**Written instruction**
Edit the stretch of the Kate Bush essay from "In the mid-1980s, Kate" through "Hounds of Love." so that "dance teacher" replaces "choreographer", and give that passage back.
— START OF Reading text —
Back to Kate. She wrote that song at the age of 18 and summed up every young adult’s yearning:
Ooh, it gets dark! It gets lonely
On the other side from you
I pine a lot. I find the lot
Falls through without you
I’m coming back, love
Cruel Heathcliff, my one dream
My only master
I pined a lot, too.
Kate’s voice then became the soundtrack to my teenage life. She sang about love and sex a lot (Feel It, The Kick Inside) but in terms I didn’t quite understand, so veiled were most of the references. I didn’t mind it all being a bit veiled back then – I was brought up Catholic and went to a Catholic school where we didn’t talk about stuff like that. Much. I quite liked the fact that it was all a mysterious force somewhere out there, waiting for me.
In the mid-1980s, Kate released the Hounds of Love album, cementing my love for her. It was conceptual, with the two sides (when albums had two sides) differing completely. The first was fairly mainstream (for Kate), filled with what would become ‘popular’ hits, and the second had a narrative that was based around the idea of someone stuck out at sea at night, waiting for death.
Once again, Bush blew me away with her creative originality and intelligence. Her videos – notably Running Up That Hill – featured contemporary dance sequences because she had studied with choreographer Lindsay Kemp (as had David Bowie). By that point I was obsessed with ballet and dance and she just fed my passion. I’d also started to listen to Irish instruments and musicians and forming a passion for all things Irish, and they featured heavily on the ‘Ninth Wave’ section of Hounds of Love.
Nailed it again, Kate.
I have always striven to be as original and creative as Kate, in work and life. Why do what everyone else is doing when you can carve out something for yourself and show it to the world? I find ‘me too’ activities uniquely demotivating and soulless.
I remember trying to choose an English Literature dissertation topic for my degree and briefly toyed with the idea of doing one on something feminist before realising that almost every other woman was choosing ‘Women in Victorian Literature’ as their subject. I went for Masculinity in Shakespearean tragedy – the exact opposite. I still think it’s a good PhD subject, should I ever go there. I find it fascinating.
— END OF Reading text —
— START OF Dataset content —
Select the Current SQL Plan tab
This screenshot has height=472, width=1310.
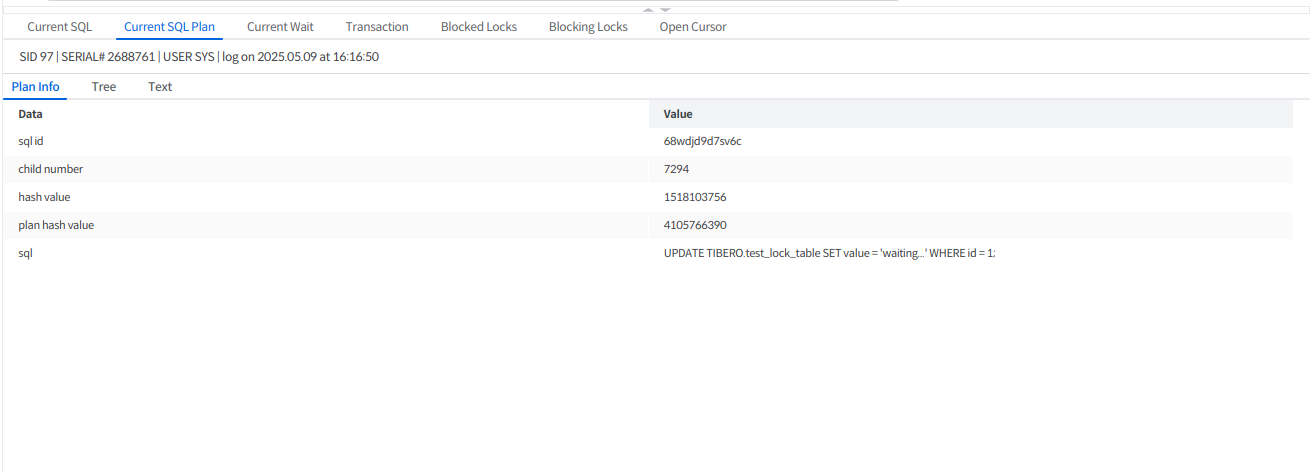coord(169,27)
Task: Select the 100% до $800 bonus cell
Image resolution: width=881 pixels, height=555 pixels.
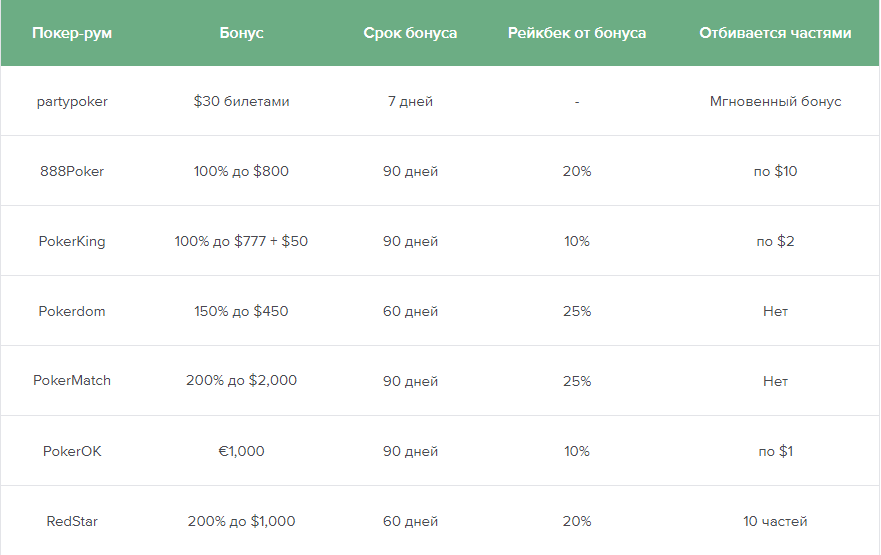Action: click(x=241, y=171)
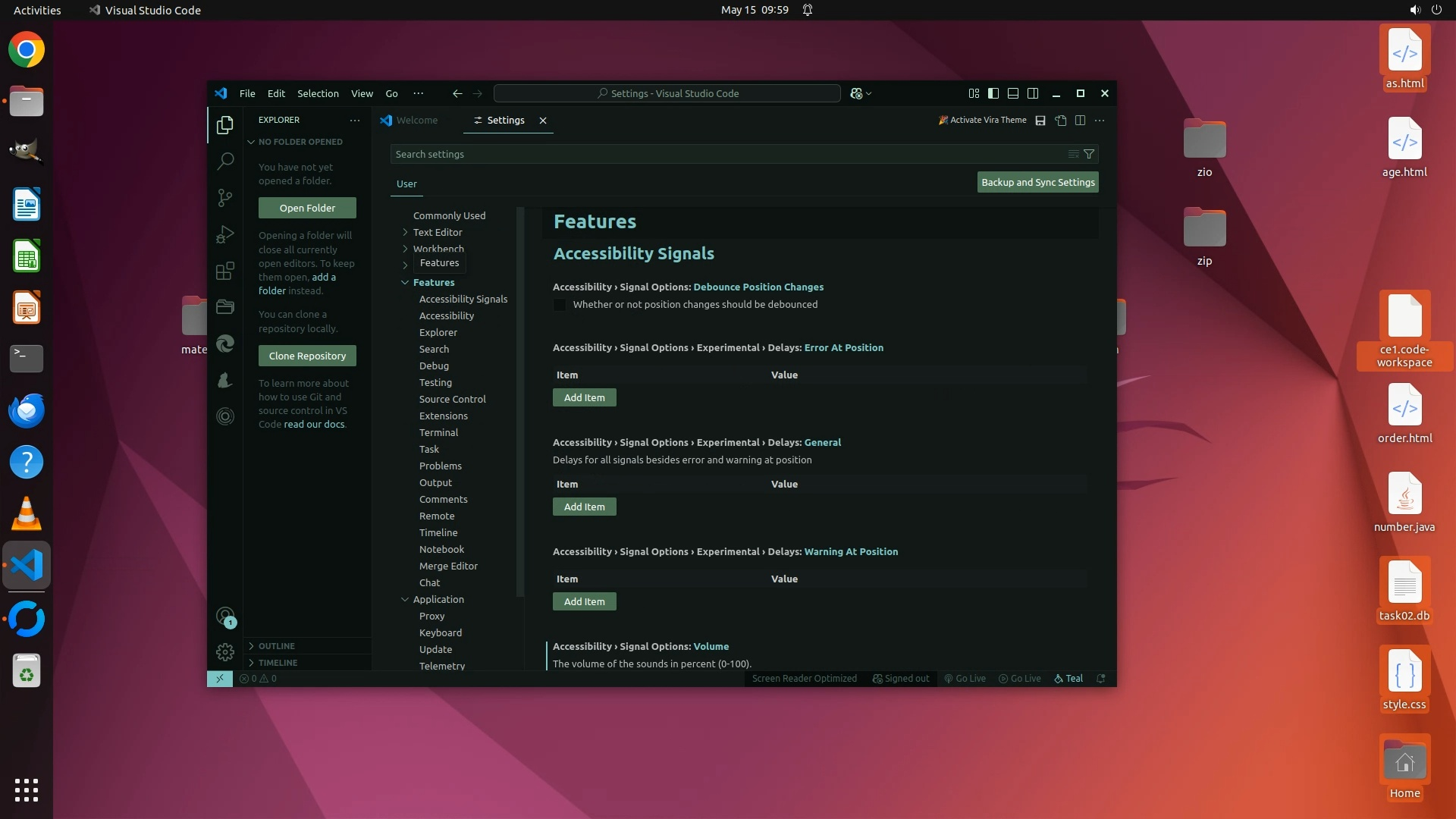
— END OF Dataset content —
**Answer for the task**
In the mid-1980s, Kate released the Hounds of Love album, cementing my love for her. It was conceptual, with the two sides (when albums had two sides) differing completely. The first was fairly mainstream (for Kate), filled with what would become ‘popular’ hits, and the second had a narrative that was based around the idea of someone stuck out at sea at night, waiting for death.
Once again, Bush blew me away with her creative originality and intelligence. Her videos – notably Running Up That Hill – featured contemporary dance sequences because she had studied with dance teacher Lindsay Kemp (as had David Bowie). By that point I was obsessed with ballet and dance and she just fed my passion. I’d also started to listen to Irish instruments and musicians and forming a passion for all things Irish, and they featured heavily on the ‘Ninth Wave’ section of Hounds of Love.